🤖 AI Summary
This study addresses the challenge that existing deepfake detection methods operating at 16 kHz sampling rate struggle to identify forgery traces in high-fidelity synthetic singing voices due to the loss of high-frequency information. To overcome this limitation, the work presents the first systematic investigation into the role of high-resolution (44.1 kHz) audio for singing voice deepfake detection and proposes a novel framework that jointly models full-band and multiple sub-band expert branches. The full-band branch captures global contextual cues, while the sub-band experts are designed to specifically extract localized high-frequency artifacts that are unevenly distributed across the spectrum. Evaluated on the WildSVDD dataset, the proposed method significantly outperforms current 16 kHz approaches, demonstrating the effectiveness of leveraging high-sampling-rate audio combined with a sub-band fusion strategy for enhancing detection performance in real-world scenarios.
📝 Abstract
Rapid advances in singing voice synthesis have increased unauthorized imitation risks, creating an urgent need for better Singing Voice Deepfake (SingFake) Detection, also known as SVDD. Unlike speech, singing contains complex pitch, wide dynamic range, and timbral variations.

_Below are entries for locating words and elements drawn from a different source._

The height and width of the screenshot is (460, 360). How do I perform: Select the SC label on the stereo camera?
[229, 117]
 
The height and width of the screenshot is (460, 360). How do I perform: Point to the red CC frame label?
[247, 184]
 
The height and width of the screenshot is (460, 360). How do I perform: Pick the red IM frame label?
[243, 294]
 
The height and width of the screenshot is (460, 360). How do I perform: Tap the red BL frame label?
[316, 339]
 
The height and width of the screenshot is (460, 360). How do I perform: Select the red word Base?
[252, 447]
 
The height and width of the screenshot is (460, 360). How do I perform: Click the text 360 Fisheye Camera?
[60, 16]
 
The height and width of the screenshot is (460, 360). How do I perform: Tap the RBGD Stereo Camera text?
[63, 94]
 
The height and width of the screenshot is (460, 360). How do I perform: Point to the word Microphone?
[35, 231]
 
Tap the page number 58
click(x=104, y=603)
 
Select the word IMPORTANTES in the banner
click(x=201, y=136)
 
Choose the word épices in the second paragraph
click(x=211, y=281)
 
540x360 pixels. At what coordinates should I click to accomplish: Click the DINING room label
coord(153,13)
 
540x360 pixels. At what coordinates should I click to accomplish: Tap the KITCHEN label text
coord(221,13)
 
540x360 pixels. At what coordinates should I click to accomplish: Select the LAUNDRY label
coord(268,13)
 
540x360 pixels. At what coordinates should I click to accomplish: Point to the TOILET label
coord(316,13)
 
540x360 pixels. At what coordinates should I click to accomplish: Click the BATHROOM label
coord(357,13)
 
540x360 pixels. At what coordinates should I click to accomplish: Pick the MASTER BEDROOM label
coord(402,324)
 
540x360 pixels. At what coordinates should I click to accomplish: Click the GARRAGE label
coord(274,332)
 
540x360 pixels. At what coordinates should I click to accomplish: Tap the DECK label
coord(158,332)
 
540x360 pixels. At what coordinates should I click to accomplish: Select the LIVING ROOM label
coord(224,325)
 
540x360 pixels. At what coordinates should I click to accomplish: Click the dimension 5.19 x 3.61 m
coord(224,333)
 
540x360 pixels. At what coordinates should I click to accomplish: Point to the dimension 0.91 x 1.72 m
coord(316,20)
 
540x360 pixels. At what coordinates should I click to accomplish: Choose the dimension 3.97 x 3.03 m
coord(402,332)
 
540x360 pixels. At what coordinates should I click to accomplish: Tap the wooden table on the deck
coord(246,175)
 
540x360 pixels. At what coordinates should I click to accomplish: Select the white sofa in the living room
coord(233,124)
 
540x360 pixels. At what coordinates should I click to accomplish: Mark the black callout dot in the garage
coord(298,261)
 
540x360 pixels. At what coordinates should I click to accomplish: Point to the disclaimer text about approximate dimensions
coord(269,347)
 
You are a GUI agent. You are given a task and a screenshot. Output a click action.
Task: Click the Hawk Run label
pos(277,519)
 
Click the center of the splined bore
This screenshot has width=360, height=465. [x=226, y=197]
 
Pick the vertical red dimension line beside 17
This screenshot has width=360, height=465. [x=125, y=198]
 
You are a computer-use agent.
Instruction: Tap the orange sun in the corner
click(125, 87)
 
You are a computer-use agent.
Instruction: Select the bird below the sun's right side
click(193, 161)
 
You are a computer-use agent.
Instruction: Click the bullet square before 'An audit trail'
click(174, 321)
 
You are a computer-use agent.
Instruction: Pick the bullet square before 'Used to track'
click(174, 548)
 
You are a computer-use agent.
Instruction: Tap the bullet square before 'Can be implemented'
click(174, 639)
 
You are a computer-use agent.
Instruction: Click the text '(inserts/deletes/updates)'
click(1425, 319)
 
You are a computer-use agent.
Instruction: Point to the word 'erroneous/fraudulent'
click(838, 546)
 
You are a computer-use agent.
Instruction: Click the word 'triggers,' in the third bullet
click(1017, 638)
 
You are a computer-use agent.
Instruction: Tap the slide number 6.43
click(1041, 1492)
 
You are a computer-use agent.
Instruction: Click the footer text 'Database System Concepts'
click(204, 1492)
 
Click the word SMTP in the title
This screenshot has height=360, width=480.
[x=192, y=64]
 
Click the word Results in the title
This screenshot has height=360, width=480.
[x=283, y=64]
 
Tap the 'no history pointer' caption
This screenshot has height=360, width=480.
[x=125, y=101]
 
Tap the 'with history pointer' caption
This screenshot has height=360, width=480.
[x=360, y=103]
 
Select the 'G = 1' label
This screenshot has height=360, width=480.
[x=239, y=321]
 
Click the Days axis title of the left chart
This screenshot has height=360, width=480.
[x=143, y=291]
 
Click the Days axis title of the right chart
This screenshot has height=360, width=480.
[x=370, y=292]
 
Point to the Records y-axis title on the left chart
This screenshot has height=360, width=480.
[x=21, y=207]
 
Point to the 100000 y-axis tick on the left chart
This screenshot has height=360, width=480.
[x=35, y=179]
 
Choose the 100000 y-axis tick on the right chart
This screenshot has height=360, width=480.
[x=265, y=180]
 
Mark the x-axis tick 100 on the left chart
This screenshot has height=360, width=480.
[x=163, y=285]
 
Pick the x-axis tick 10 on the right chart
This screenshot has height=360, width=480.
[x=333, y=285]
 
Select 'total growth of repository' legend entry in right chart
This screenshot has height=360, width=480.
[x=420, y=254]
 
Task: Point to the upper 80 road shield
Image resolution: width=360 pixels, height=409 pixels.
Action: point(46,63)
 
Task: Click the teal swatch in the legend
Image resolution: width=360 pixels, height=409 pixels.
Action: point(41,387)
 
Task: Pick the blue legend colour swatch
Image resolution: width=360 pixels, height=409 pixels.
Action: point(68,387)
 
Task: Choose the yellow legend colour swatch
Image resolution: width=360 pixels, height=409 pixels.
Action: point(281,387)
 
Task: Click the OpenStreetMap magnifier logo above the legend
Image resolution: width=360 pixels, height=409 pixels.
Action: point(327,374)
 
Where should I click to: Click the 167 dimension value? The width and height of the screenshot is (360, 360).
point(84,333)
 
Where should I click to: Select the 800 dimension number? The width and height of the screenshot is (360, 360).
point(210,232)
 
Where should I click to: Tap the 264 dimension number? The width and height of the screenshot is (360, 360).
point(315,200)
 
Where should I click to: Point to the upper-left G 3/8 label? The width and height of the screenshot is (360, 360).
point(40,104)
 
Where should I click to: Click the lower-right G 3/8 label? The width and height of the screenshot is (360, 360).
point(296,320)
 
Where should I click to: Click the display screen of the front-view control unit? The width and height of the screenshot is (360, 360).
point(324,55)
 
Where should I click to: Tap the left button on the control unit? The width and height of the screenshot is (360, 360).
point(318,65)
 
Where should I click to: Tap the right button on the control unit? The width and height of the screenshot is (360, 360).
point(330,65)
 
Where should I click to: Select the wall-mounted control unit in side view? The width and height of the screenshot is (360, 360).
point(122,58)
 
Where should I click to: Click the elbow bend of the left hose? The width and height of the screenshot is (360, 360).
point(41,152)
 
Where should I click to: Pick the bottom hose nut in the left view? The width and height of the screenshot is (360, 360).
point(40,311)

Conventional 16 kHz-sampled detectors prove inadequate, as they discard vital high-frequency information. This study presents the first systematic analysis of high-resolution (44.1 kHz sampling rate) audio for SVDD. We propose a joint fullband-subband modeling framework: the fullband captures global context, while subband-specific experts isolate fine-grained synthesis artifacts unevenly distributed across the spectrum. Experiments on the WildSVDD dataset demonstrate that high-frequency subbands provide essential complementary cues. Our framework significantly outperforms 16 kHz-sampled models, proving that high-resolution audio and strategic subband integration are critical for robust in-the-wild detection.